Años después Néstor grabó un audio leyendo Cadáveres. Escuchándolo me queda claro que no se aprovechó de ninguna imagen, de ninguna palabra, de ningún hallazgo lingüístico y mucho menos de la recurrencia fónica del estribillo para acentuar nada. Con esa tonalidad que voy a llamar marica porque suena indiferente a la falsa potencia de la voz, casi frívola, propia de la más auténtica desmitificación de la masculinidad, pareció querer decirnos que no esperemos de la poesía consecuencias épicas ni líricas porque él está llegando a destino y se va a bajar del ómnibus y los 53 estribillos ya se le terminaron. Por eso el último verso dice que “no hay cadáveres”. Es el final del trayecto que dio como resultado un libro. Lo que era un poema largo que los estribillos cosían con afirmaciones, queda ahora encuadernado gracias a un ejercicio de negación. Leer estribillos, entonces, supone el placer de anticiparse a dejar de leer. Porque mientras recibimos esas repeticiones, percibimos cómo se van alejando juntas para terminar propinando un último golpe de realidad: el libro. Lezama Lima llamó a este acto de malabarismo poético “fragmentos a su imán”. Pero para poder hacer esa pirueta no alcanza con rejuntar una colección de poemas ni tampoco con acopiar una serie que responda a un tema predeterminado. Recalar en libro supone que los fragmentos caigan de maduro como diciendo hasta aquí llegamos. Ahí es cuando aparece el silencio como último regalo que el escritor le hace al lector. Se trata de un sonido que se desmiente a sí mismo o, mejor, de un ritmo que, como diría Henri Meschonnic, lo único que ahora deja escuchar es al sujeto.

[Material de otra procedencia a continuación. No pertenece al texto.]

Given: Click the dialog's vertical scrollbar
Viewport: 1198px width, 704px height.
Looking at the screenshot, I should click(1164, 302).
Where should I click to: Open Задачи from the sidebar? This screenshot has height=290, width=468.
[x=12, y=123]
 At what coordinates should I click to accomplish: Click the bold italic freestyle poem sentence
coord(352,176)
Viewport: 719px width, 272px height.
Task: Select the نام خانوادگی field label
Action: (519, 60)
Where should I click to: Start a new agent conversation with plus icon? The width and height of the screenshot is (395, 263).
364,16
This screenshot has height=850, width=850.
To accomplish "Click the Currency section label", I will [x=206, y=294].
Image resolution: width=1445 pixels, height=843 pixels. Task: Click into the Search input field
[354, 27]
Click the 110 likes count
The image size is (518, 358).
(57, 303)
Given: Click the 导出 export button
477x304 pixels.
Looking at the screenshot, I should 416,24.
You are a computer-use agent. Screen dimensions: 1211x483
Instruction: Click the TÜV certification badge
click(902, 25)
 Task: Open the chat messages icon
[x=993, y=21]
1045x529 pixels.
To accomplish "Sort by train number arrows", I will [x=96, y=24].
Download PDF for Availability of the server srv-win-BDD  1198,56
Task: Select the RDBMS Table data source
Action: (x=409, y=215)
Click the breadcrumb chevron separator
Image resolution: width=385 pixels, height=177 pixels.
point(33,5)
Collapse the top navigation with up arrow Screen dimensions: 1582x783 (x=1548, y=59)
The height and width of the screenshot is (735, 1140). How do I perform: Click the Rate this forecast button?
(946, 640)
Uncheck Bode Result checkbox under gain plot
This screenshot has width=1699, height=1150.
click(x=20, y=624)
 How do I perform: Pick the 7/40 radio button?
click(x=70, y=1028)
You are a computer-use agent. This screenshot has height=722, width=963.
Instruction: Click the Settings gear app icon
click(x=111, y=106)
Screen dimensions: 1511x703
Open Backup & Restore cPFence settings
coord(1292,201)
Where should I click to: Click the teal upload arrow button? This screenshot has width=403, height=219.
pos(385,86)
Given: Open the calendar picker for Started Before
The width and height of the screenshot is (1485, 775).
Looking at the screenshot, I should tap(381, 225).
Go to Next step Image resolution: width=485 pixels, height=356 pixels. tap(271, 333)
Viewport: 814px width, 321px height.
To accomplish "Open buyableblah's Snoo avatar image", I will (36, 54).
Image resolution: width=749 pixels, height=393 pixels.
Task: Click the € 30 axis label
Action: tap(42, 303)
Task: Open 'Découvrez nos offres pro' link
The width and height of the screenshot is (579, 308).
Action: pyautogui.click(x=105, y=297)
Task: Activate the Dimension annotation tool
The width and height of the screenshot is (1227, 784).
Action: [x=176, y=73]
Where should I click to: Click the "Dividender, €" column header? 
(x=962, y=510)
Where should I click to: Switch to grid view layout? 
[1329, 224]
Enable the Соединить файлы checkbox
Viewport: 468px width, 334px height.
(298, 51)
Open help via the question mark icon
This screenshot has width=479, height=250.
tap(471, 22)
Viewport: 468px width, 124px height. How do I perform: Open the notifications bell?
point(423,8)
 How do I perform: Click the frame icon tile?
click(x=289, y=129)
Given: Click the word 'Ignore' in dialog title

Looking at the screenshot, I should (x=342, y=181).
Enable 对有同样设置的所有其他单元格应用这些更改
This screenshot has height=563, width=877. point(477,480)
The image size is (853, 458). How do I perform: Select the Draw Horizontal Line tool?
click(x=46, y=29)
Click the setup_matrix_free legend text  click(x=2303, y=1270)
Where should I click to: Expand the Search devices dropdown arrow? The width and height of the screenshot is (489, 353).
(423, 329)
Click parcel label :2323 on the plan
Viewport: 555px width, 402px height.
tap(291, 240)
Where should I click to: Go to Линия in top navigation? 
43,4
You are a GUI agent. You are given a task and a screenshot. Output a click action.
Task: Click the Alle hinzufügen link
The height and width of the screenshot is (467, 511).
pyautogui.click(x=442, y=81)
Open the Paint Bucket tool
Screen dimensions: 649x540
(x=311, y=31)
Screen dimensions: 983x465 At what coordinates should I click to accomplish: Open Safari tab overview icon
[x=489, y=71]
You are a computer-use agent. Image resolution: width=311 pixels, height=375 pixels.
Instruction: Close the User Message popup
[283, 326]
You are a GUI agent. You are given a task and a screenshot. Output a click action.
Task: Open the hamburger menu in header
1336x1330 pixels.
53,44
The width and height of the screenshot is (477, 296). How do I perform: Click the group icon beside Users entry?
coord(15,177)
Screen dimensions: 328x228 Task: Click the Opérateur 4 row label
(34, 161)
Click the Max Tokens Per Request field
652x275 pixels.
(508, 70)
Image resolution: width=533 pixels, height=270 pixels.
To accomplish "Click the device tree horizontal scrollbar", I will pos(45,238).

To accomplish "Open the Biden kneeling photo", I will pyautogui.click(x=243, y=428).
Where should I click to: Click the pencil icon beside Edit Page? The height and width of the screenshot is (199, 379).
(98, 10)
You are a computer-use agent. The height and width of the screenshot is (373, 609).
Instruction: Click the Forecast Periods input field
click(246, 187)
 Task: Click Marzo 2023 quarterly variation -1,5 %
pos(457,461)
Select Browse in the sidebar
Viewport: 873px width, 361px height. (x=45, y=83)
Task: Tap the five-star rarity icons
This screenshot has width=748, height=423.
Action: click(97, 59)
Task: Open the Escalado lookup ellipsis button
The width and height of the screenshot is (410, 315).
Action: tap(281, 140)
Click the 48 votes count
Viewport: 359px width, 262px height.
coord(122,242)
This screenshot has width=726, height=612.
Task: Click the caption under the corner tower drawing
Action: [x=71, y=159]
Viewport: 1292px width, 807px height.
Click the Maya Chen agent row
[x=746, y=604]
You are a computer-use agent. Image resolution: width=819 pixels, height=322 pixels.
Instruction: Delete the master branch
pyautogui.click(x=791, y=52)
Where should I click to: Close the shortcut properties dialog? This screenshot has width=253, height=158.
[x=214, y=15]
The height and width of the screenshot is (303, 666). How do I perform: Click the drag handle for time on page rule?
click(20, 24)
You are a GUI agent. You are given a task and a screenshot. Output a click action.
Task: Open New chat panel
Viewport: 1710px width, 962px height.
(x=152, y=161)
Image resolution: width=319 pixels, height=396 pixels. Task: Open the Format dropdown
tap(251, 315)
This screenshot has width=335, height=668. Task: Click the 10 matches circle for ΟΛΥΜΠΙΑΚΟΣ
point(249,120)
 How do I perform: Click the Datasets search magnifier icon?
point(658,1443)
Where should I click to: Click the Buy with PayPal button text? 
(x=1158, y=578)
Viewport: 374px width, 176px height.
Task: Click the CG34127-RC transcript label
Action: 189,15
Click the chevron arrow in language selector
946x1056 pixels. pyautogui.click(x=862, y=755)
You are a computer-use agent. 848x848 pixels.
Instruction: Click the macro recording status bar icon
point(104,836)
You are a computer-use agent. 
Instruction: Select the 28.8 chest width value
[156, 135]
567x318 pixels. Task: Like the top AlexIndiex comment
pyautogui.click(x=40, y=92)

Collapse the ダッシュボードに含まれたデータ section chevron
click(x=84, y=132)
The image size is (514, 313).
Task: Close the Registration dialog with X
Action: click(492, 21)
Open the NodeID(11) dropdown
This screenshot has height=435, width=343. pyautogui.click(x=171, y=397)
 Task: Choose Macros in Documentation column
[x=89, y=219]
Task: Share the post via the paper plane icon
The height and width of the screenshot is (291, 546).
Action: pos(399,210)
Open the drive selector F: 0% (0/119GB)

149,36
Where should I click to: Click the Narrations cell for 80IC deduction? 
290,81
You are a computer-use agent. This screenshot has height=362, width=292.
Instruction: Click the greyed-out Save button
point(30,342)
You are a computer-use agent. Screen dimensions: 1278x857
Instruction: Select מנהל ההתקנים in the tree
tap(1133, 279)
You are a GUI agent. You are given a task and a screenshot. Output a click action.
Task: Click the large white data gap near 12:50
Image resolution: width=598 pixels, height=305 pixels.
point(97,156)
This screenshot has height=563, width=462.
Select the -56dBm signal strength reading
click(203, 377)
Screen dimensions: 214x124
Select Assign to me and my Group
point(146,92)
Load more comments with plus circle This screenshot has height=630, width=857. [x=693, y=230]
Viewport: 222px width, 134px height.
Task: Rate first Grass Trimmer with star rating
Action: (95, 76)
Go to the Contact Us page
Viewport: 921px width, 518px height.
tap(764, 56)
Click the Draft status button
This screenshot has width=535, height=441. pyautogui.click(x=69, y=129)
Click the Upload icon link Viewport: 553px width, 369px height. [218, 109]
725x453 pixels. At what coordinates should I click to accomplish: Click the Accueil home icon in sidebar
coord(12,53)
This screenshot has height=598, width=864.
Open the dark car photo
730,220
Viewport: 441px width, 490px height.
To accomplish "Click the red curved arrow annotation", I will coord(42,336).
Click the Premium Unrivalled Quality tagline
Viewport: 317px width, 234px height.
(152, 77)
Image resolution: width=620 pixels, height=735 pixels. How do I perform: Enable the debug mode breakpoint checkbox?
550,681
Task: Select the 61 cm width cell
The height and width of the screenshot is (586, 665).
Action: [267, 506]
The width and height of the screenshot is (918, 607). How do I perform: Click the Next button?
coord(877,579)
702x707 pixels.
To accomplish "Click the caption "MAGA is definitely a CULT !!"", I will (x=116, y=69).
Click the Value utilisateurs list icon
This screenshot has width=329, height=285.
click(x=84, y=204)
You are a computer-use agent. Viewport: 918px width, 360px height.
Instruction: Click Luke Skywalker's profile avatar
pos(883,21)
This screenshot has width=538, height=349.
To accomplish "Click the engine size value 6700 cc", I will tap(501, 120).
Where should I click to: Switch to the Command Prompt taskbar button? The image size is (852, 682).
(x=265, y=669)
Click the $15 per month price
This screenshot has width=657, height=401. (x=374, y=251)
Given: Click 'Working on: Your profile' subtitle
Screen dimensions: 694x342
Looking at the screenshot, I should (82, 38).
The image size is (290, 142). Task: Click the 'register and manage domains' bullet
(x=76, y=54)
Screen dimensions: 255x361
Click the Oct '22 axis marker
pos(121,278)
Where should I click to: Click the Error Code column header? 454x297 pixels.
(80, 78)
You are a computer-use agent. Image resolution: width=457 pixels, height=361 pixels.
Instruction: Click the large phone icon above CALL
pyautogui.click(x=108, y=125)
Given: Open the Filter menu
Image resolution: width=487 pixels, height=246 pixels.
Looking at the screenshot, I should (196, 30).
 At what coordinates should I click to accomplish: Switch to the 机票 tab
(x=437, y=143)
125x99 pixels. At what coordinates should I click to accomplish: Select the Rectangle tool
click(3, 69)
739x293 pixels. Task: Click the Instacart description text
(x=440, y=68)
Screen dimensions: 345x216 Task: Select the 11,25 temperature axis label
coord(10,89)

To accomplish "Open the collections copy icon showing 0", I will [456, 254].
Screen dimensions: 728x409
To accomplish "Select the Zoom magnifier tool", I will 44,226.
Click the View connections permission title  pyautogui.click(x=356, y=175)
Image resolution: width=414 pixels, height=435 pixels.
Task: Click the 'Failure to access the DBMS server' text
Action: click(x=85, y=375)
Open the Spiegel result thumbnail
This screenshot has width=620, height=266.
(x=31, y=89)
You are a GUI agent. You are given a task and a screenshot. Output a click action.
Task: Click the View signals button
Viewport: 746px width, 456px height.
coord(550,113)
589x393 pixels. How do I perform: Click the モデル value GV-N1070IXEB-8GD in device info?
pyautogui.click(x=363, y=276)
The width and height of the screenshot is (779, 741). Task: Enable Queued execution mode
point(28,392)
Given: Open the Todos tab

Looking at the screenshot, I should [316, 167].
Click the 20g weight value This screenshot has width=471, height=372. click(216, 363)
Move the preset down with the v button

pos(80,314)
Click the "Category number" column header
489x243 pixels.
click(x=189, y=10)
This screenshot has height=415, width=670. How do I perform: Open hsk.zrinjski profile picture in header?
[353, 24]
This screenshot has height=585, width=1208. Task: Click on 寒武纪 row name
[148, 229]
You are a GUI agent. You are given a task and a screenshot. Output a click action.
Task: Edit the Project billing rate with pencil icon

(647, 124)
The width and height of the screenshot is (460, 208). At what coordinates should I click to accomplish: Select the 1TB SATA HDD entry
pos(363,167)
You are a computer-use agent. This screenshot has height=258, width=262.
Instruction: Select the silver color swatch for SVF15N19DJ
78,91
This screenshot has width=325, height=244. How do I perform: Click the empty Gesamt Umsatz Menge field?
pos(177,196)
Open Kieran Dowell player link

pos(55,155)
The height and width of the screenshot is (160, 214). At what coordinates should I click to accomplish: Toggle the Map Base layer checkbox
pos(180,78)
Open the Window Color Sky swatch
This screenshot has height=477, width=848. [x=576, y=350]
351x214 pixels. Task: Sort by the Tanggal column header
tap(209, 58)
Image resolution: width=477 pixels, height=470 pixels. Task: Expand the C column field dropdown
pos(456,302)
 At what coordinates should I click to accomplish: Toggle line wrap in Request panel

Cuando Perlongher, internado en São Paulo enfermo de SIDA, insistía con el estribillo “ahora que me estoy muriendo”, invocaba al mismo tiempo a Viel: “gemidos del doble que no se ve del hospital (británico)”. Para ese entonces Viel ya había muerto pero, como se puede ver, “su cadáver estaba lleno de mundo” porque logró consolar al moribundo que, desde su lejano exilio, lo escuchó y se escuchó en un eco doble de lecturas y escrituras.